Hundreds of millions of dollars worth of U.S. gear may be missing in Afghanistan

The US Army has failed to report $419.5 million worth of equipment that may have gone missing, according to a recent U.S. Department of Defense Inspector General’s audit.
US, Afghanistan, Defense NEnews
Our Defense News colleague Joe Gould writes in his article that while not all the materiel is actually missing (as in gone from Army stocks forever…or some of it could have been transferred to Afghan National Army or Afghan National Police for instance), the audit shows the difficulty of keeping track of military gear.
Some 15,600 pieces of equipment lost from the Bagram and Kandahar property redistribution yards were not reported in a timely manner by the unit responsible for tracking it, the 401st Army Field Support Brigade, according to the Oct. 30 audit.

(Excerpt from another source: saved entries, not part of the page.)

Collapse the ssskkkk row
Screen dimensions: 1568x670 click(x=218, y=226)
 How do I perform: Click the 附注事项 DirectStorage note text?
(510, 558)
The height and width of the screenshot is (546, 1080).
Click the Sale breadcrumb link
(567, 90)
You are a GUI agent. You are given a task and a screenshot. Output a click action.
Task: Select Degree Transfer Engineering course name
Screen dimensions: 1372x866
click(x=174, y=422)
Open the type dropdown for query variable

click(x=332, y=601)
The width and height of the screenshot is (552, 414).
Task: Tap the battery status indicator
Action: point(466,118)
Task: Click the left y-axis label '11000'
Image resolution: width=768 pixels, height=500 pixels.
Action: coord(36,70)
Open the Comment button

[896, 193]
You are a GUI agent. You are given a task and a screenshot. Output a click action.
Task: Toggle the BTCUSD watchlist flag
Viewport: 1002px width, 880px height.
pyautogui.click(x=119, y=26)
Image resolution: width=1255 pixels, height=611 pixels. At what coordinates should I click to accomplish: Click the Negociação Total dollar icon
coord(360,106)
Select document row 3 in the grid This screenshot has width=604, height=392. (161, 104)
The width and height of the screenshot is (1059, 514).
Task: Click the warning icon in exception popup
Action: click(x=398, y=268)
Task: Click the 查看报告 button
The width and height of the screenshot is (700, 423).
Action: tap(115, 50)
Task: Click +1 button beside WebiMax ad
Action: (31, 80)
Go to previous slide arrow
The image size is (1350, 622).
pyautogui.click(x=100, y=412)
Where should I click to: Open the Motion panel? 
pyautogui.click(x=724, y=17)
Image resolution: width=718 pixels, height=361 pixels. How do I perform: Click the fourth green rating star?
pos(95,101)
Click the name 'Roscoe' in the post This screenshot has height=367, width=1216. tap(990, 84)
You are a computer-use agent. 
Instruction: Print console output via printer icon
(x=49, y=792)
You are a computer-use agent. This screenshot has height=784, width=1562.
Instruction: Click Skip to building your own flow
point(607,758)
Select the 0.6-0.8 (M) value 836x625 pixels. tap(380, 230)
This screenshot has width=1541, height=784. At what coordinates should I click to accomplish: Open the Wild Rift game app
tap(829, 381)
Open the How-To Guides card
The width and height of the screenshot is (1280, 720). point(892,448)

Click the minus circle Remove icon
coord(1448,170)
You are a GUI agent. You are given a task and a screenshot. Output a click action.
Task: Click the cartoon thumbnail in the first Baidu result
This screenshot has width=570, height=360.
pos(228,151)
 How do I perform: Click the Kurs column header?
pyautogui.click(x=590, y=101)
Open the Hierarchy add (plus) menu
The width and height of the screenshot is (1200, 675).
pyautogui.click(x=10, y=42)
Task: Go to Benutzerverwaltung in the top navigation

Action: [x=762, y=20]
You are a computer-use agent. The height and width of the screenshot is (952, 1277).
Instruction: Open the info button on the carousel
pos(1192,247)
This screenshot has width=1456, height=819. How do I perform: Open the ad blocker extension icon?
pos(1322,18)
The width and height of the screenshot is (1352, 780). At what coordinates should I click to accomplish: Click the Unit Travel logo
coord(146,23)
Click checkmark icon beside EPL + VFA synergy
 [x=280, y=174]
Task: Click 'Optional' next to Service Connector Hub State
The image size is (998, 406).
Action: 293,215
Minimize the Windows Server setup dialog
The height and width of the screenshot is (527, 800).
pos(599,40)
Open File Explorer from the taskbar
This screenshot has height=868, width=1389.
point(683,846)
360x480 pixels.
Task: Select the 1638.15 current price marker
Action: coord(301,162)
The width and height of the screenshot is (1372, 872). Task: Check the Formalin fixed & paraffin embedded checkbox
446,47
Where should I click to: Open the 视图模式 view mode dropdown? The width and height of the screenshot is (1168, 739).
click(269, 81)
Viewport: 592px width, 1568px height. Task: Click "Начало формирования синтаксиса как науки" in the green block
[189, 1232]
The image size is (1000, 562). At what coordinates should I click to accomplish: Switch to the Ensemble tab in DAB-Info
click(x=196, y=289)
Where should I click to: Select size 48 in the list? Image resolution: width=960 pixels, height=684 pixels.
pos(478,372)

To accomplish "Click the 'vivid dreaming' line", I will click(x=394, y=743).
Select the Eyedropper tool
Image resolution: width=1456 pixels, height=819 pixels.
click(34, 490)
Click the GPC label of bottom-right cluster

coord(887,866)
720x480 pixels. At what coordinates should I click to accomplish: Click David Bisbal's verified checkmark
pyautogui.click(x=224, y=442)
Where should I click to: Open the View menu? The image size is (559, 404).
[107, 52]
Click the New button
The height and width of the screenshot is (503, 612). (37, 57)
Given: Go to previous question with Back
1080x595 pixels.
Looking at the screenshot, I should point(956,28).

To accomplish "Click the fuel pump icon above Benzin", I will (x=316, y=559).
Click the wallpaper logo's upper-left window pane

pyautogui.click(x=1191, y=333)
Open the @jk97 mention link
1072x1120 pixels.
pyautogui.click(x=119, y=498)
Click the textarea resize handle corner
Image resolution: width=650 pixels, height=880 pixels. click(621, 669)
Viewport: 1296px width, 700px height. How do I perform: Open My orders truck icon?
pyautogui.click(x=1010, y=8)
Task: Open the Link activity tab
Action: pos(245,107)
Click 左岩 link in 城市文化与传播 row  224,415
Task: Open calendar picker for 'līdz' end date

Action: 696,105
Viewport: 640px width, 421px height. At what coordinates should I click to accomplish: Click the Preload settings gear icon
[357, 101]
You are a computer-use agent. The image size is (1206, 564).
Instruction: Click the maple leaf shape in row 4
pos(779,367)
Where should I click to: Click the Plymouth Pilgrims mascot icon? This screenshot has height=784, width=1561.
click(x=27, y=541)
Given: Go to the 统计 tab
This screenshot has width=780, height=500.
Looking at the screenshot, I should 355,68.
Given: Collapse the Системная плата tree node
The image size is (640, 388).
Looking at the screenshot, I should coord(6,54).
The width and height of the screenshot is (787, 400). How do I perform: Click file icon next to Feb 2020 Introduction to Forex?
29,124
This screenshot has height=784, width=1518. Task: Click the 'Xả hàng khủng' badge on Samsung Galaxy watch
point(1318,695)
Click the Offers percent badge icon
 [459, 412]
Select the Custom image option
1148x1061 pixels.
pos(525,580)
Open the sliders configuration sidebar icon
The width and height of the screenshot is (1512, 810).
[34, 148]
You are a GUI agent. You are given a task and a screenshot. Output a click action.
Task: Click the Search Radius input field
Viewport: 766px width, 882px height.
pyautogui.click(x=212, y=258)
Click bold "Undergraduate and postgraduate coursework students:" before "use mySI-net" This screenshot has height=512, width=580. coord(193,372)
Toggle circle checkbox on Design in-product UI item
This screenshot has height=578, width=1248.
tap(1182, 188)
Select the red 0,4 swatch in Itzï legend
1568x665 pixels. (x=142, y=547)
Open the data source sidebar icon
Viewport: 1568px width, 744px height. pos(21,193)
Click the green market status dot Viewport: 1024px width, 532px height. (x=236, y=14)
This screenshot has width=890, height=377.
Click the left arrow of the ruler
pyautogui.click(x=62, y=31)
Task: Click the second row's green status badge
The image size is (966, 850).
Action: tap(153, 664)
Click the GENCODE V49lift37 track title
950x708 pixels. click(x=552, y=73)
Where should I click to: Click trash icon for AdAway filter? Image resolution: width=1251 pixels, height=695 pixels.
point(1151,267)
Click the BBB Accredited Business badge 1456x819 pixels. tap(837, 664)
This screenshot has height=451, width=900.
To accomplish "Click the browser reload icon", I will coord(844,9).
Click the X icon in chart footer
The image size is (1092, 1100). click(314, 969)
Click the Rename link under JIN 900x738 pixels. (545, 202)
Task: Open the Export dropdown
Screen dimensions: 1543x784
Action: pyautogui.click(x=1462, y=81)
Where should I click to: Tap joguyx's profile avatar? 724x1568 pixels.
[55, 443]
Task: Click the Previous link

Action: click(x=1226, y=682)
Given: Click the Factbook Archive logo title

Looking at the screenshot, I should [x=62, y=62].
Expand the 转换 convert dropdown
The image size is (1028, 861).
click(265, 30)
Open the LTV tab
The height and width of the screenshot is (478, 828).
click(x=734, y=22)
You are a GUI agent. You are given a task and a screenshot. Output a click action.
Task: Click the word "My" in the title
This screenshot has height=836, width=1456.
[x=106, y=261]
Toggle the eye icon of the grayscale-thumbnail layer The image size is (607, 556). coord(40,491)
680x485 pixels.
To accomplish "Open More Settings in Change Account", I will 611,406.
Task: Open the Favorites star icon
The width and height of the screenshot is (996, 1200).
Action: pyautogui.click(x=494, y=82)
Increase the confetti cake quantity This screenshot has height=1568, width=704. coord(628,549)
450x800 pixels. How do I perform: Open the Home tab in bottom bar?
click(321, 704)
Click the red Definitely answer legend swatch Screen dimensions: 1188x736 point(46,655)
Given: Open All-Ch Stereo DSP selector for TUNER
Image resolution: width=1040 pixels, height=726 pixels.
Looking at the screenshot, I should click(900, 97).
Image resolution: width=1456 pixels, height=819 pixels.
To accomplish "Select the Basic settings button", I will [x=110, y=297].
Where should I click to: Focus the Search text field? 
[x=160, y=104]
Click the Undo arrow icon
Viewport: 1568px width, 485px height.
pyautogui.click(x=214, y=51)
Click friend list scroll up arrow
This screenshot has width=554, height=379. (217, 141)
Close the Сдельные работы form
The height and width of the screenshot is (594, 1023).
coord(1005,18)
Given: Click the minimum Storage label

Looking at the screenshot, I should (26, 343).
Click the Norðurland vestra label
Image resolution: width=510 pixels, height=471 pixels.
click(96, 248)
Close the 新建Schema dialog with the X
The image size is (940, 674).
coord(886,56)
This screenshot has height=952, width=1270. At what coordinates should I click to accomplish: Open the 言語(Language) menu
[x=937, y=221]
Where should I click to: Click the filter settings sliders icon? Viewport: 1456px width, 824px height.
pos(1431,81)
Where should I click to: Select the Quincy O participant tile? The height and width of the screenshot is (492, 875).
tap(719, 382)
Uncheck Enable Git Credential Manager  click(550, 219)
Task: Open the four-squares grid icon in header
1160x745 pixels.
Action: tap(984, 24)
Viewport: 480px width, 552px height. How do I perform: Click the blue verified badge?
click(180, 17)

Once the inspectors made their initial report, the units involved took immediate corrective actions which have since been “inculcated [and] applied in Army-wide actions,” said Michael Cervone, chief of the supply directorate in the Army’s Office of the Deputy Chief of Staff for Logistics.
While it is unlikely the equipment is all truly missing — most is likely in US hands somewhere in Afghanistan — the report highlights the Pentagon’s decades-long problem managing inventory, said William Greenwalt, a visiting fellow at the Marilyn Ware Center for Security Studies at the American Enterprise Institute.